While racial strife has never seemed to be a major problem here, I fear that underneath the surface of harmony UTD promotes, there are deeper problems at work.

None of this was more apparent to me than when an argument about race nearly ripped apart a class I was in as a freshman. During the course of what seemed to be a regular debate that had nothing to do with race, one student blurted out that black people feel entitled.

That’s when I heard the pins drop.

Soon, the class became divided between those who agreed with the statement and those who couldn’t believe what had just happened. I was literally rendered speechless. I turned to a student sitting next to me, who happened to be black, and I’ll never forget the double take he did as he tried to process what he had just heard.

I remember sitting and thinking a long time about what happened that day and what it meant. Slowly, I realized that maybe my college isn’t as accepting as I thought it was.

UTD, like any other university, is still defining itself racially.
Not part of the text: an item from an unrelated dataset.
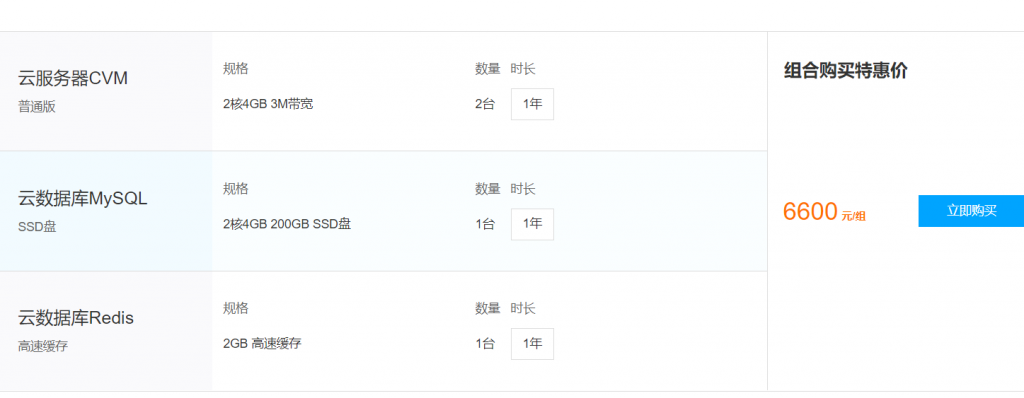Image resolution: width=1024 pixels, height=398 pixels.
Task: Click the SSD盘 subtitle under MySQL
Action: click(x=37, y=227)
We have never had a moment of singular racial strife that we can all point back to and say we learned from, which makes me hopeful because we won’t have to fight some of the past demons other schools have had to exorcise.

It also makes me worried, because that same lack of experience may make us less adept at fighting the devils that potentially await us just around the corner.

A few days after Tim Wolfe, the president of Mizzou, stepped down, I was walking on campus early in the morning when I saw that the Spirit Rocks were painted with the hashtags #BlackLivesMatter and #UTDtoMizzou in solidarity with the students struggling in Columbia. Cynically, the first thing I thought of was what would happen if someone protested the paintings.

Sure enough, later that same day, someone had, with red paint, crossed out “Black” and replaced it with “#AllLivesMatter,” literally blanking out the concerns of those who had painted the message.

Maybe we don’t have the same problems as the University of Missouri and other more established schools face. But that doesn’t mean we’re not capable of creating our own ghosts that may come back to haunt us one day.